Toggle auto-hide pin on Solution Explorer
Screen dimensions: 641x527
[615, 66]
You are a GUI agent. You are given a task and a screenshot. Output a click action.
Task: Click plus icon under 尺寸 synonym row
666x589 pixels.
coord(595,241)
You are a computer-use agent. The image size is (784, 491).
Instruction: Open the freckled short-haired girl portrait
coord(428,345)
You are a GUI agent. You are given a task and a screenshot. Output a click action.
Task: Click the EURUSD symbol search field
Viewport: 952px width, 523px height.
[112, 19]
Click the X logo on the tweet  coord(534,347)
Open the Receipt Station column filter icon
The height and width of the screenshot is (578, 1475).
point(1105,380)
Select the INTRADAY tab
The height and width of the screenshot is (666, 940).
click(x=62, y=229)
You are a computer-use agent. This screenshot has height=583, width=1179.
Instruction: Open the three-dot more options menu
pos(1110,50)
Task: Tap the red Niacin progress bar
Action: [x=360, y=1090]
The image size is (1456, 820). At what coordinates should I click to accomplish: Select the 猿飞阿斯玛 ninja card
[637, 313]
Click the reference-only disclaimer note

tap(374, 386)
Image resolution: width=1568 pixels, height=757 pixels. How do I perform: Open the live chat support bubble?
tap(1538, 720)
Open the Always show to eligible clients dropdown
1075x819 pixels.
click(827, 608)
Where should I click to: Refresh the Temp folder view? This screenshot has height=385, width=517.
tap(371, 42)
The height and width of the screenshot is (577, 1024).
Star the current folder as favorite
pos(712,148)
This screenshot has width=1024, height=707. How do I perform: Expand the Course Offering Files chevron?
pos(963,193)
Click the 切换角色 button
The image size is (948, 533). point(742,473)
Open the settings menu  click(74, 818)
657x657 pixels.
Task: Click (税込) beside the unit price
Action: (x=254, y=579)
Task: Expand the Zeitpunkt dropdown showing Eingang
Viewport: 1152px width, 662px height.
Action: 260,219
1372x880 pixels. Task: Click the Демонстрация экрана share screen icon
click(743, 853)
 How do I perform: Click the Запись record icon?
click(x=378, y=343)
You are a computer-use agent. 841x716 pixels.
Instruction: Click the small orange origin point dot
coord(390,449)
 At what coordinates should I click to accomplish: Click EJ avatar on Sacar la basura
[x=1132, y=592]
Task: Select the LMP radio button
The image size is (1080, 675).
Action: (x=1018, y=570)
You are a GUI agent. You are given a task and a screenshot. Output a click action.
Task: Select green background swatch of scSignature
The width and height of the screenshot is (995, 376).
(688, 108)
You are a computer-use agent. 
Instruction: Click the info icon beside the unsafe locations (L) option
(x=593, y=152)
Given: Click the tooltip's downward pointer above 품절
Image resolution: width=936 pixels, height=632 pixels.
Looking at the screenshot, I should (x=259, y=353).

§

How to complete this task
What is needed is an exact copy of all the data above.

Final answer
Toggle auto-hide pin on Solution Explorer
Screen dimensions: 641x527
[615, 66]
You are a GUI agent. You are given a task and a screenshot. Output a click action.
Task: Click plus icon under 尺寸 synonym row
666x589 pixels.
coord(595,241)
You are a computer-use agent. The image size is (784, 491).
Instruction: Open the freckled short-haired girl portrait
coord(428,345)
You are a GUI agent. You are given a task and a screenshot. Output a click action.
Task: Click the EURUSD symbol search field
Viewport: 952px width, 523px height.
[112, 19]
Click the X logo on the tweet  coord(534,347)
Open the Receipt Station column filter icon
The height and width of the screenshot is (578, 1475).
point(1105,380)
Select the INTRADAY tab
The height and width of the screenshot is (666, 940).
click(x=62, y=229)
You are a computer-use agent. This screenshot has height=583, width=1179.
Instruction: Open the three-dot more options menu
pos(1110,50)
Task: Tap the red Niacin progress bar
Action: [x=360, y=1090]
The image size is (1456, 820). At what coordinates should I click to accomplish: Select the 猿飞阿斯玛 ninja card
[637, 313]
Click the reference-only disclaimer note

tap(374, 386)
Image resolution: width=1568 pixels, height=757 pixels. How do I perform: Open the live chat support bubble?
tap(1538, 720)
Open the Always show to eligible clients dropdown
1075x819 pixels.
click(827, 608)
Where should I click to: Refresh the Temp folder view? This screenshot has height=385, width=517.
tap(371, 42)
The height and width of the screenshot is (577, 1024).
Star the current folder as favorite
pos(712,148)
This screenshot has width=1024, height=707. How do I perform: Expand the Course Offering Files chevron?
pos(963,193)
Click the 切换角色 button
The image size is (948, 533). point(742,473)
Open the settings menu  click(74, 818)
657x657 pixels.
Task: Click (税込) beside the unit price
Action: (x=254, y=579)
Task: Expand the Zeitpunkt dropdown showing Eingang
Viewport: 1152px width, 662px height.
Action: 260,219
1372x880 pixels. Task: Click the Демонстрация экрана share screen icon
click(743, 853)
 How do I perform: Click the Запись record icon?
click(x=378, y=343)
You are a computer-use agent. 841x716 pixels.
Instruction: Click the small orange origin point dot
coord(390,449)
 At what coordinates should I click to accomplish: Click EJ avatar on Sacar la basura
[x=1132, y=592]
Task: Select the LMP radio button
The image size is (1080, 675).
Action: (x=1018, y=570)
You are a GUI agent. You are given a task and a screenshot. Output a click action.
Task: Select green background swatch of scSignature
The width and height of the screenshot is (995, 376).
(688, 108)
You are a computer-use agent. 
Instruction: Click the info icon beside the unsafe locations (L) option
(x=593, y=152)
Given: Click the tooltip's downward pointer above 품절
Image resolution: width=936 pixels, height=632 pixels.
Looking at the screenshot, I should (x=259, y=353).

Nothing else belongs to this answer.